------ Selection ------
Biodiversity and the natural environment

7.12 The town boasts a European designated Special Area of Conservation (SAC) at Hastings Cliffs, 3 nationally designated Sites of Special Scientific Interest (SSSI) at Combe Haven Valley, Marline Valley and Hastings Cliffs to Pett Beach, 7 Local Nature Reserves (LNR) and 25 Local Wildlife Sites. These are the priority natural areas, and together with the coast, rivers, woods, streams, fields, parks and open spaces, are the assets that make up the natural fabric of the town.

7.13 We have a responsibility to ensure biodiversity is not lost and that the green infrastructure network is protected from development and, where possible, strengthened to provide the widest range of linked environmental and social benefits for the town, its wildlife and its citizens. In line with Government policy, we will move from net biodiversity loss to net gain, by supporting healthy, functioning ecosystems and coherent ecological networks.
------ Record list ------
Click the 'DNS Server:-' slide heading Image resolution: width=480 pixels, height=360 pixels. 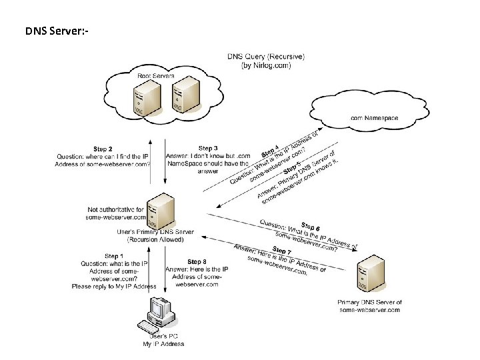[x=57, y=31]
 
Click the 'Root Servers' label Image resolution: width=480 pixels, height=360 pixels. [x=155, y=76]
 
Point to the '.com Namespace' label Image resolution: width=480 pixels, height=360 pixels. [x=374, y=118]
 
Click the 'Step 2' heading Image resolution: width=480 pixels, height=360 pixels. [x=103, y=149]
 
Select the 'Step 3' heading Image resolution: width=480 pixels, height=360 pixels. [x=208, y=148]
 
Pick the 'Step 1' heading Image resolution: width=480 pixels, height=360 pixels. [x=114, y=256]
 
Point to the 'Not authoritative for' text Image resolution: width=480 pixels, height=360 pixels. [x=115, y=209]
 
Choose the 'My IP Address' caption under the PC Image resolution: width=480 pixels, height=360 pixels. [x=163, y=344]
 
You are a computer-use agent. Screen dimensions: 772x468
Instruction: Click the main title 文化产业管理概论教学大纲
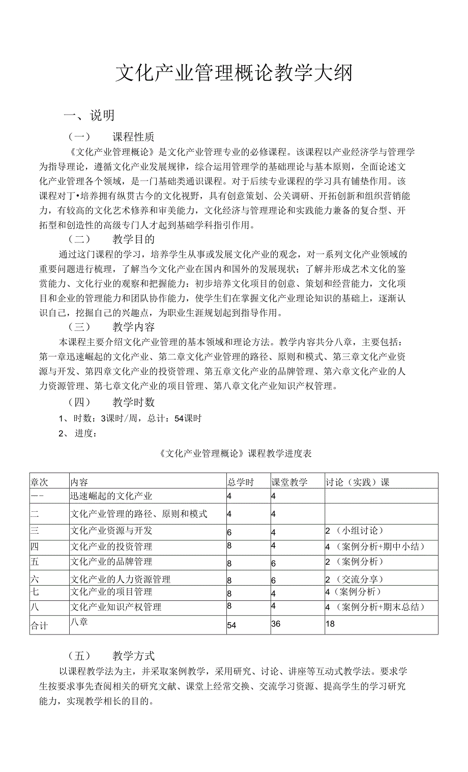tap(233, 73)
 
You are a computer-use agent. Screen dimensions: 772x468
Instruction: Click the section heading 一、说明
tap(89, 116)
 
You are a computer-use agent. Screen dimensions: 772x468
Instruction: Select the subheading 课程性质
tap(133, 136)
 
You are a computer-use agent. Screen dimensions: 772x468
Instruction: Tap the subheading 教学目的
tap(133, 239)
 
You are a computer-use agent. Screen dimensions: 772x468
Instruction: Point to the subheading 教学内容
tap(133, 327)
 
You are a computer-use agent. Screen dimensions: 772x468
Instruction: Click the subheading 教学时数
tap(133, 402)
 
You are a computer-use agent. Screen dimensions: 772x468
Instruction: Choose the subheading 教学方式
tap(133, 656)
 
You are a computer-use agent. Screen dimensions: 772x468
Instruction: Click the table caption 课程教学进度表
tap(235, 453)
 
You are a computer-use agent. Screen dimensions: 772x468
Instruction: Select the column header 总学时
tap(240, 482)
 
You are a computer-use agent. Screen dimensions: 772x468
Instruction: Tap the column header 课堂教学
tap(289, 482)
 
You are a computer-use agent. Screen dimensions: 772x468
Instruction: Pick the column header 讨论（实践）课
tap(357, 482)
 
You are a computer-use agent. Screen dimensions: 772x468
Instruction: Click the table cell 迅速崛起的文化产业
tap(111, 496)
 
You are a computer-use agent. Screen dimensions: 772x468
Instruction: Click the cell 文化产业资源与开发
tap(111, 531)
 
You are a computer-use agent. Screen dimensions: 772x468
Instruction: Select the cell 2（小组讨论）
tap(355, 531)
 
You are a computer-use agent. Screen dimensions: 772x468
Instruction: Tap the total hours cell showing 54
------
------ Record list ------
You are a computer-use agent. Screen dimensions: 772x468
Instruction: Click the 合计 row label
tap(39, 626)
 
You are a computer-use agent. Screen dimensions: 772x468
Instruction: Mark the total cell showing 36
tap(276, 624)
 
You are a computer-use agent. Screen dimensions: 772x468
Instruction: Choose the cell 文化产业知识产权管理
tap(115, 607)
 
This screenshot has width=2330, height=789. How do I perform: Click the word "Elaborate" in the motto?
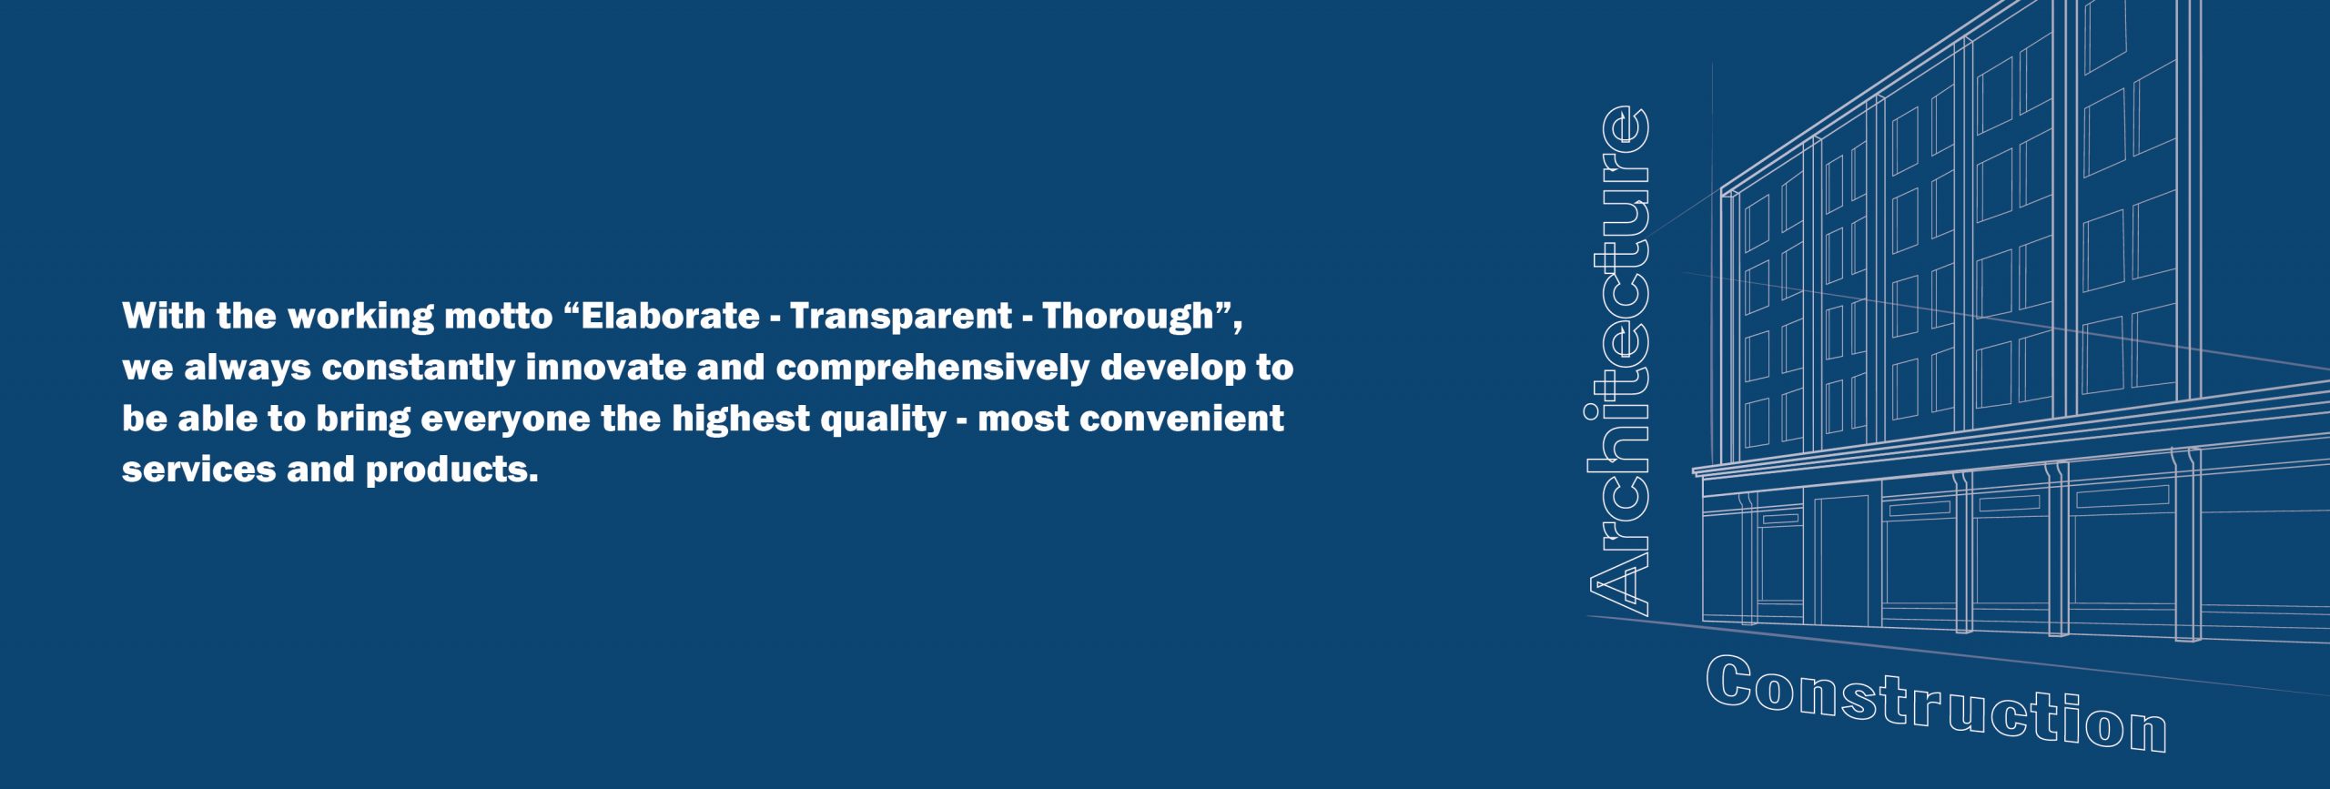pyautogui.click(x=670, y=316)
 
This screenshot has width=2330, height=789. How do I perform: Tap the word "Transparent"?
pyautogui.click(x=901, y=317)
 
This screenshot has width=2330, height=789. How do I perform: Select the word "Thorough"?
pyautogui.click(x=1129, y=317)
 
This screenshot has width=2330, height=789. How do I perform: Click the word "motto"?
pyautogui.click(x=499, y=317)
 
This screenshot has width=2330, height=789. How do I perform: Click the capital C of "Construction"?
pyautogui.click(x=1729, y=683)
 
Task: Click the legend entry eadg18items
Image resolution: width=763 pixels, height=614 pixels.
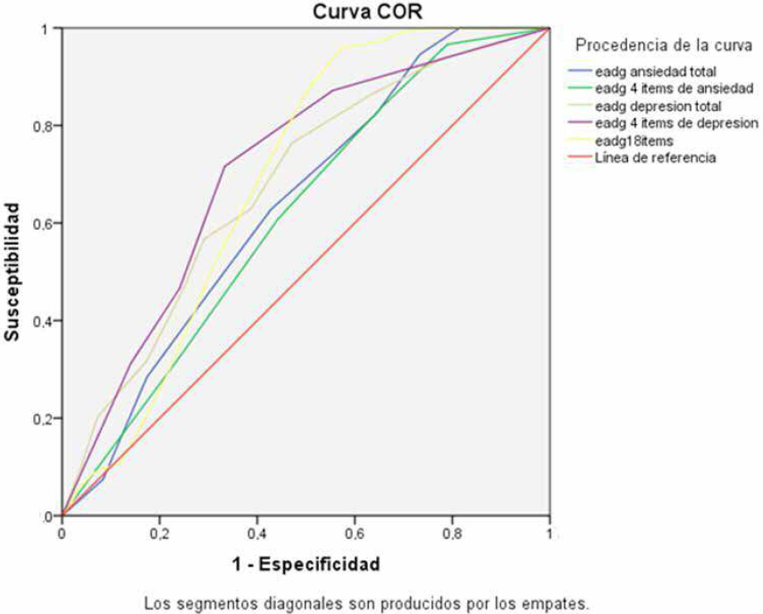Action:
------
------ Record list ------
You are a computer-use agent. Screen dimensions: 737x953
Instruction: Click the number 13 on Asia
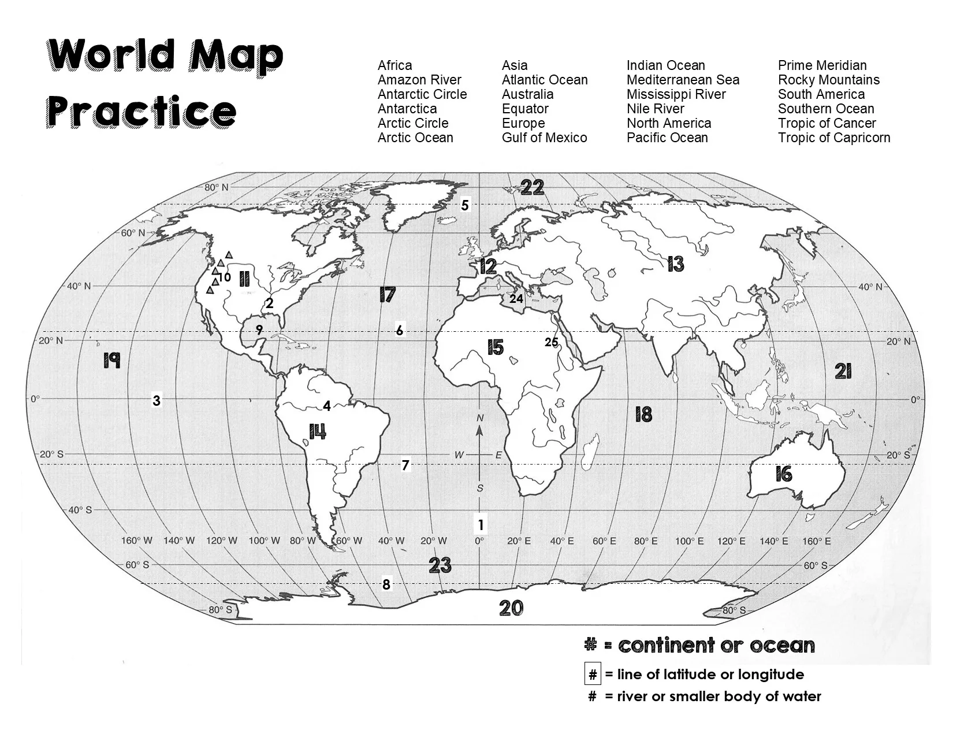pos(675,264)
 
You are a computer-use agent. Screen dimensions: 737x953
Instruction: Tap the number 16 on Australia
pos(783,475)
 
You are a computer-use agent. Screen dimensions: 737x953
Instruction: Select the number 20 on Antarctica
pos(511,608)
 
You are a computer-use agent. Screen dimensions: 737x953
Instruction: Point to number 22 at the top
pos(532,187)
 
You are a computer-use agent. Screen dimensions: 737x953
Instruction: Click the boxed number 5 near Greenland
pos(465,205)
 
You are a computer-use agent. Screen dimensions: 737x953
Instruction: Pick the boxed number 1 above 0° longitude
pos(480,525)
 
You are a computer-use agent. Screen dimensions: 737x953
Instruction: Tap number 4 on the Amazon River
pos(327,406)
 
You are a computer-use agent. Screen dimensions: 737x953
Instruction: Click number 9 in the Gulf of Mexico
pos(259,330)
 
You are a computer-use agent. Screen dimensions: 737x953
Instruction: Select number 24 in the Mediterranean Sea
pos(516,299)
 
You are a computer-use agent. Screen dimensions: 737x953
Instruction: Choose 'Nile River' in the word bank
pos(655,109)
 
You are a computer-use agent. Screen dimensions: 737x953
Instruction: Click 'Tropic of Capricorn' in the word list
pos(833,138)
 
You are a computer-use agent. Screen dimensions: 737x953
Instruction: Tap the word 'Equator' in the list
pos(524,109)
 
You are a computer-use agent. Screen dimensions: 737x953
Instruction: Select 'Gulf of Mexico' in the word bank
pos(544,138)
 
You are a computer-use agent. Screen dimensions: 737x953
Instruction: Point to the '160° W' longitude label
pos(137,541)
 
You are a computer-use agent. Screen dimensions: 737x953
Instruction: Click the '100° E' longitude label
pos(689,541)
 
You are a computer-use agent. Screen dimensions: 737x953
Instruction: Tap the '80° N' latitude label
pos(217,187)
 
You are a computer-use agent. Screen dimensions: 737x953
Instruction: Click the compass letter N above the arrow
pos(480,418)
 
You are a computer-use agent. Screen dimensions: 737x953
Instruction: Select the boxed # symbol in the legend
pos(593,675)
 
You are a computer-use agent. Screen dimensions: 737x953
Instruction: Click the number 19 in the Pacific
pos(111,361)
------
**Tasks to carry out**
(1) Decide whether each statement agrees with the biodiversity text, answering yes or no and quoting the words of the text that decide it: (a) Hastings Cliffs carries a European Special Area of Conservation designation; (b) the town has five Local Nature Reserves; (c) the stated aim is to move from net biodiversity loss to net gain.
(2) In the records, replace "label" with "caption" in the lines from the one with "Click the 'Root" to the one with "Point to the '.com", leaving all else unchanged, and return only those lines.
The text and the records were taken from different sources.

**Solutions for each task**
(1)
(a) Yes: "a European designated Special Area of Conservation (SAC) at Hastings Cliffs"
(b) No: "7 Local Nature Reserves (LNR)"
(c) Yes: "we will move from net biodiversity loss to net gain"

(2)
Click the 'Root Servers' caption Image resolution: width=480 pixels, height=360 pixels. [x=155, y=76]
 
Point to the '.com Namespace' caption Image resolution: width=480 pixels, height=360 pixels. [x=374, y=118]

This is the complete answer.